» What is needed: A word-for-word copy of the data, with no images, is the required answer.

[Collected data entries]
══════
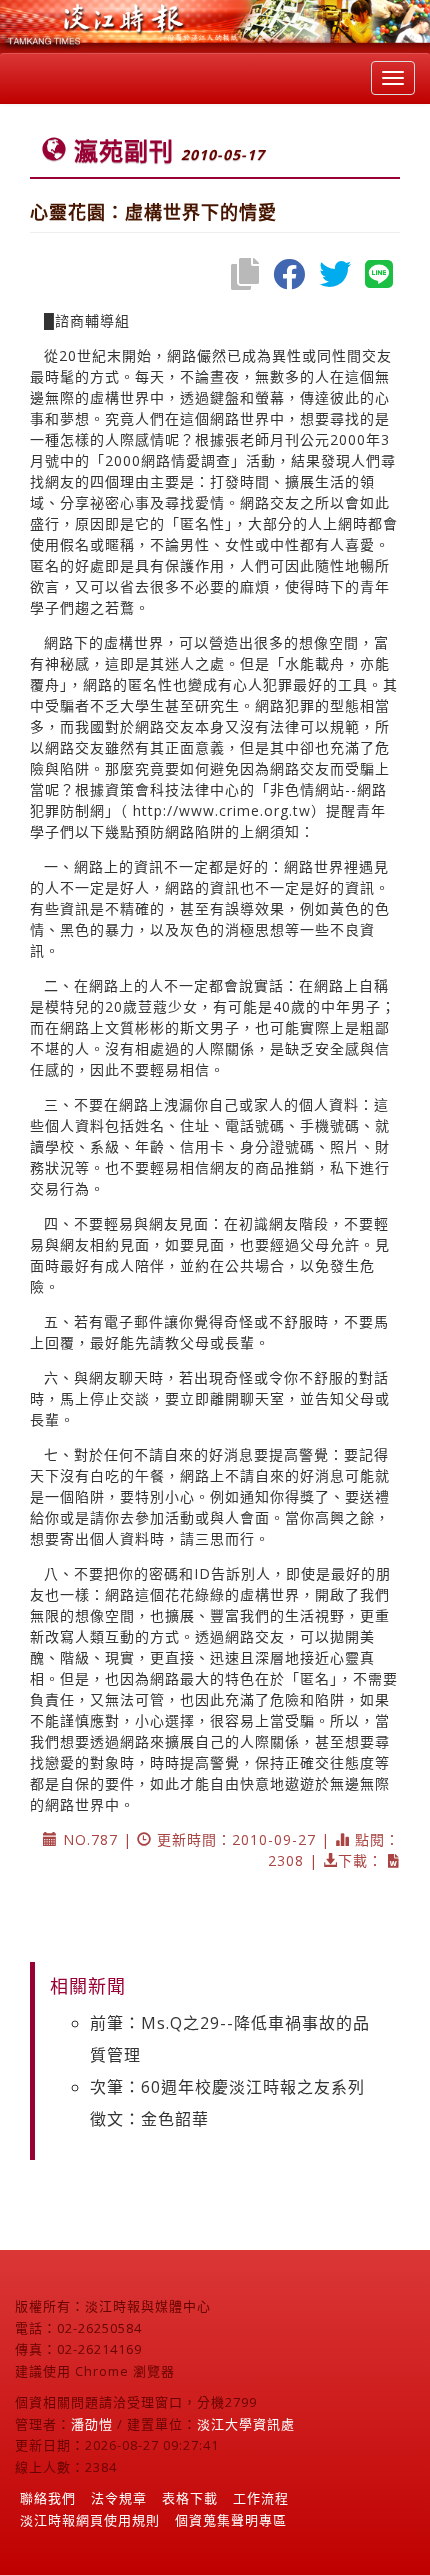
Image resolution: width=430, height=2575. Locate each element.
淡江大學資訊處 (246, 2424)
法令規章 (119, 2498)
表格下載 (190, 2498)
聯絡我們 (48, 2498)
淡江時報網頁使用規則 (90, 2520)
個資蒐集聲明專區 (231, 2520)
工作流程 (261, 2498)
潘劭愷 (92, 2424)
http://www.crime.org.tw (222, 810)
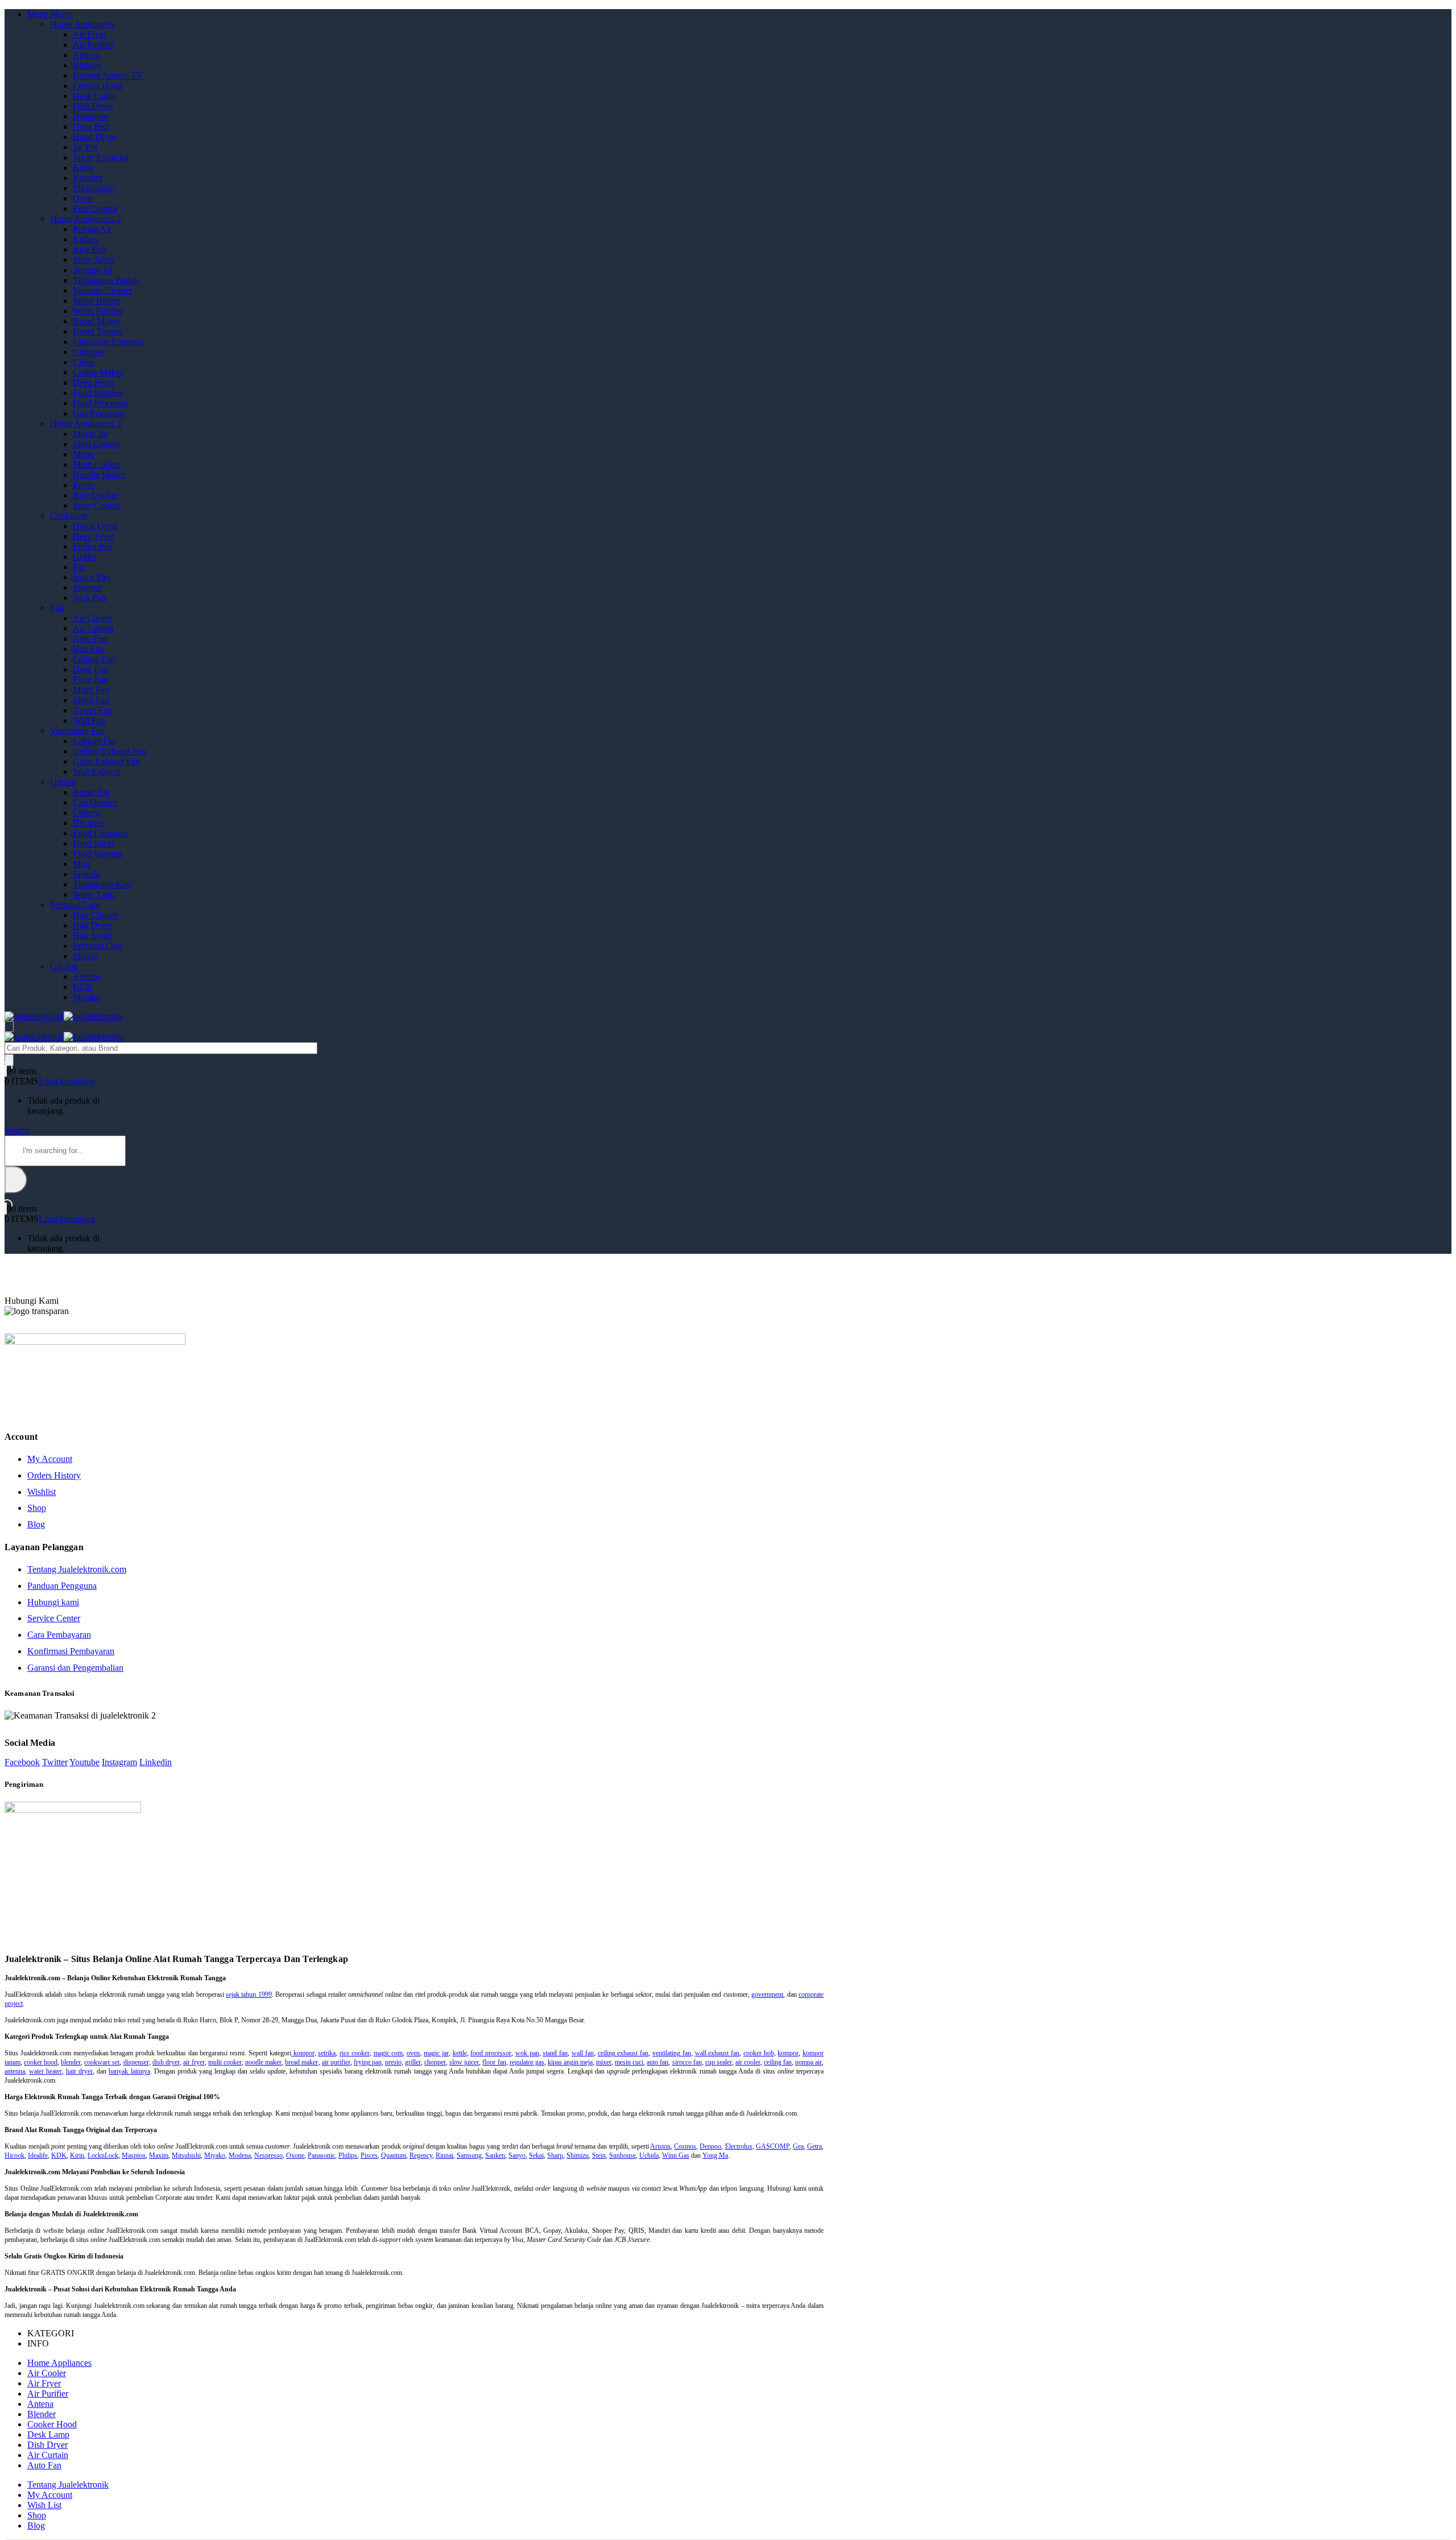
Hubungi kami (53, 1602)
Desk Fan (90, 669)
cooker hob (758, 2053)
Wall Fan (89, 720)
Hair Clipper (95, 915)
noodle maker (263, 2062)
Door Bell (91, 126)
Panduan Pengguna (62, 1586)
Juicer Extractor (101, 157)
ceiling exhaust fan (623, 2053)
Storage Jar (93, 270)
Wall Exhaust (97, 772)
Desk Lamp (94, 96)
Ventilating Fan (77, 731)
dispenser (136, 2062)
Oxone (295, 2155)
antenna (15, 2071)
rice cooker (355, 2053)
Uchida (649, 2155)
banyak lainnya (129, 2071)
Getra (814, 2146)
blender (71, 2062)
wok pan (527, 2053)
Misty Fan (91, 690)
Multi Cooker (97, 464)
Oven (83, 198)
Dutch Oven (95, 526)
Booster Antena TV (108, 75)
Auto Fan (90, 638)
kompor (303, 2053)
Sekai (536, 2155)
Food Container (101, 833)
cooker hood (40, 2062)
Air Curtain (93, 628)
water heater (45, 2071)
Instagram (119, 1762)
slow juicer (464, 2062)
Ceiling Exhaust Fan (109, 751)
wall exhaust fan (717, 2053)
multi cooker (225, 2062)
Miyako (87, 997)
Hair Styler (92, 935)
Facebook (22, 1762)
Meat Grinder (97, 444)
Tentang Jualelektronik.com (76, 1569)
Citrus (83, 362)
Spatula (86, 874)
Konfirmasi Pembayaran (70, 1651)
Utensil (63, 782)
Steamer (87, 587)
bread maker (301, 2062)
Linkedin (155, 1762)
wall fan (583, 2053)
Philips (347, 2155)
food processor (490, 2053)
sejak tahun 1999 (249, 1994)
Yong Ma (715, 2155)
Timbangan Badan (106, 280)
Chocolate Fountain (108, 341)
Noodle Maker (99, 475)
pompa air (808, 2062)
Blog (36, 1524)
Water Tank (93, 894)
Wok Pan (89, 597)
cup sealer (718, 2062)
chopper (435, 2062)
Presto (84, 485)
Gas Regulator (99, 413)
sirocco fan (687, 2062)
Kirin (77, 2155)
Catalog (64, 966)
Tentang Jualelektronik (68, 2484)
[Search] (9, 1060)
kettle (460, 2053)
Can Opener (95, 802)
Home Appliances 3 (85, 423)
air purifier (336, 2062)
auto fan (657, 2062)
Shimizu (577, 2155)
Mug (81, 864)
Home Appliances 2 (85, 219)
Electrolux (738, 2146)
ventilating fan (671, 2053)
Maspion (134, 2155)
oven (413, 2053)
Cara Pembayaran (59, 1634)
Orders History (54, 1475)
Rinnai (444, 2155)
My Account (49, 1459)
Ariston (86, 976)
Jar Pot (85, 147)
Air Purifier (93, 44)
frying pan (368, 2062)
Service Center (53, 1618)
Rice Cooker (95, 495)
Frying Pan (93, 546)
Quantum (393, 2155)
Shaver (85, 956)
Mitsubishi (186, 2155)
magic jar (436, 2053)
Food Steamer (98, 393)
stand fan (555, 2053)
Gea (798, 2146)
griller (413, 2062)
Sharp (555, 2155)
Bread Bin (91, 792)
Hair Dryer (92, 925)
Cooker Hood (97, 85)
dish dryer (166, 2062)
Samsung (469, 2155)
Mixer (83, 454)
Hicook (14, 2155)
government (767, 1994)
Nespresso (268, 2155)
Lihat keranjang (67, 1081)
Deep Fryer (93, 382)
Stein (599, 2155)
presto (393, 2062)
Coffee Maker (98, 372)
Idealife (38, 2155)
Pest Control (95, 208)
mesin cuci (629, 2062)
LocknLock (103, 2155)
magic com (388, 2053)
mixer (603, 2062)
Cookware (69, 516)
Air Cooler (92, 618)
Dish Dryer (93, 106)
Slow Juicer (94, 260)
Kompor (88, 178)
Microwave (93, 188)
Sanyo (517, 2155)
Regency (421, 2155)
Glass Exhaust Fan (106, 761)
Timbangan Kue (102, 884)
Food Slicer (93, 843)
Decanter (89, 823)
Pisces (369, 2155)
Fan (57, 608)
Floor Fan (90, 679)
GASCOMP (772, 2146)
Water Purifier (98, 311)
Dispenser (91, 116)
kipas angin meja (570, 2062)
══════
» Expected answer:
Image resolution: width=430, height=2575. Locate each element.
淡江大學資訊處 (246, 2424)
法令規章 (119, 2498)
表格下載 (190, 2498)
聯絡我們 (48, 2498)
淡江時報網頁使用規則 (90, 2520)
個資蒐集聲明專區 (231, 2520)
工作流程 (261, 2498)
潘劭愷 (92, 2424)
http://www.crime.org.tw (222, 810)
Hubungi kami (53, 1602)
Desk Fan (90, 669)
cooker hob (758, 2053)
Wall Fan (89, 720)
Hair Clipper (95, 915)
noodle maker (263, 2062)
Door Bell (91, 126)
Panduan Pengguna (62, 1586)
Juicer Extractor (101, 157)
ceiling exhaust fan (623, 2053)
Storage Jar (93, 270)
Wall Exhaust (97, 772)
Desk Lamp (94, 96)
Ventilating Fan (77, 731)
dispenser (136, 2062)
Oxone (295, 2155)
antenna (15, 2071)
rice cooker (355, 2053)
Uchida (649, 2155)
banyak lainnya (129, 2071)
Getra (814, 2146)
blender (71, 2062)
wok pan (527, 2053)
Misty Fan (91, 690)
Multi Cooker (97, 464)
Oven (83, 198)
Dutch Oven (95, 526)
Booster Antena TV (108, 75)
Auto Fan (90, 638)
kompor (303, 2053)
Sekai (536, 2155)
Food Container (101, 833)
cooker hood (40, 2062)
Air Curtain (93, 628)
water heater (45, 2071)
Instagram (119, 1762)
slow juicer (464, 2062)
Ceiling Exhaust Fan (109, 751)
wall exhaust fan (717, 2053)
multi cooker (225, 2062)
Miyako (87, 997)
Hair Styler (92, 935)
Facebook (22, 1762)
Meat Grinder (97, 444)
Tentang Jualelektronik.com (76, 1569)
Citrus (83, 362)
Spatula (86, 874)
Konfirmasi Pembayaran (70, 1651)
Utensil (63, 782)
Steamer (87, 587)
bread maker (301, 2062)
Linkedin (155, 1762)
wall fan (583, 2053)
Philips (347, 2155)
food processor (490, 2053)
sejak tahun 1999 (249, 1994)
Yong Ma (715, 2155)
Timbangan Badan (106, 280)
Chocolate Fountain (108, 341)
Noodle Maker (99, 475)
pompa air (808, 2062)
Blog (36, 1524)
Water Tank (93, 894)
Wok Pan (89, 597)
cup sealer (718, 2062)
chopper (435, 2062)
Presto (84, 485)
Gas Regulator (99, 413)
sirocco fan (687, 2062)
Kirin (77, 2155)
Catalog (64, 966)
Tentang Jualelektronik (68, 2484)
[Search] (9, 1060)
kettle (460, 2053)
Can Opener (95, 802)
Home Appliances 3 (85, 423)
air purifier (336, 2062)
auto fan (657, 2062)
Shimizu (577, 2155)
Mug (81, 864)
Home Appliances 2 (85, 219)
Electrolux (738, 2146)
ventilating fan (671, 2053)
Maspion (134, 2155)
oven (413, 2053)
Cara Pembayaran (59, 1634)
Orders History (54, 1475)
Rinnai (444, 2155)
My Account (49, 1459)
Ariston (86, 976)
Jar Pot (85, 147)
Air Purifier (93, 44)
frying pan (368, 2062)
Service Center (53, 1618)
Rice Cooker (95, 495)
Frying Pan (93, 546)
Quantum (393, 2155)
Shaver (85, 956)
Mitsubishi (186, 2155)
magic jar (436, 2053)
Food Steamer (98, 393)
stand fan (555, 2053)
Gea (798, 2146)
griller (413, 2062)
Sharp (555, 2155)
Bread Bin (91, 792)
Hair Dryer (92, 925)
Cooker Hood (97, 85)
dish dryer (166, 2062)
Samsung (469, 2155)
Mixer (83, 454)
Hicook (14, 2155)
government (767, 1994)
Nespresso (268, 2155)
Lihat keranjang (67, 1081)
Deep Fryer (93, 382)
Stein (599, 2155)
presto (393, 2062)
Coffee Maker (98, 372)
Idealife (38, 2155)
Pest Control (95, 208)
mesin cuci (629, 2062)
LocknLock (103, 2155)
magic com (388, 2053)
mixer (603, 2062)
Cookware (69, 516)
Air Cooler (92, 618)
Dish Dryer (93, 106)
Slow Juicer (94, 260)
Kompor (88, 178)
Microwave (93, 188)
Sanyo (517, 2155)
Regency (421, 2155)
Glass Exhaust Fan (106, 761)
Timbangan Kue (102, 884)
Food Slicer (93, 843)
Decanter (89, 823)
Pisces (369, 2155)
Fan (57, 608)
Floor Fan (90, 679)
GASCOMP (772, 2146)
Water Purifier (98, 311)
Dispenser (91, 116)
kipas angin meja (570, 2062)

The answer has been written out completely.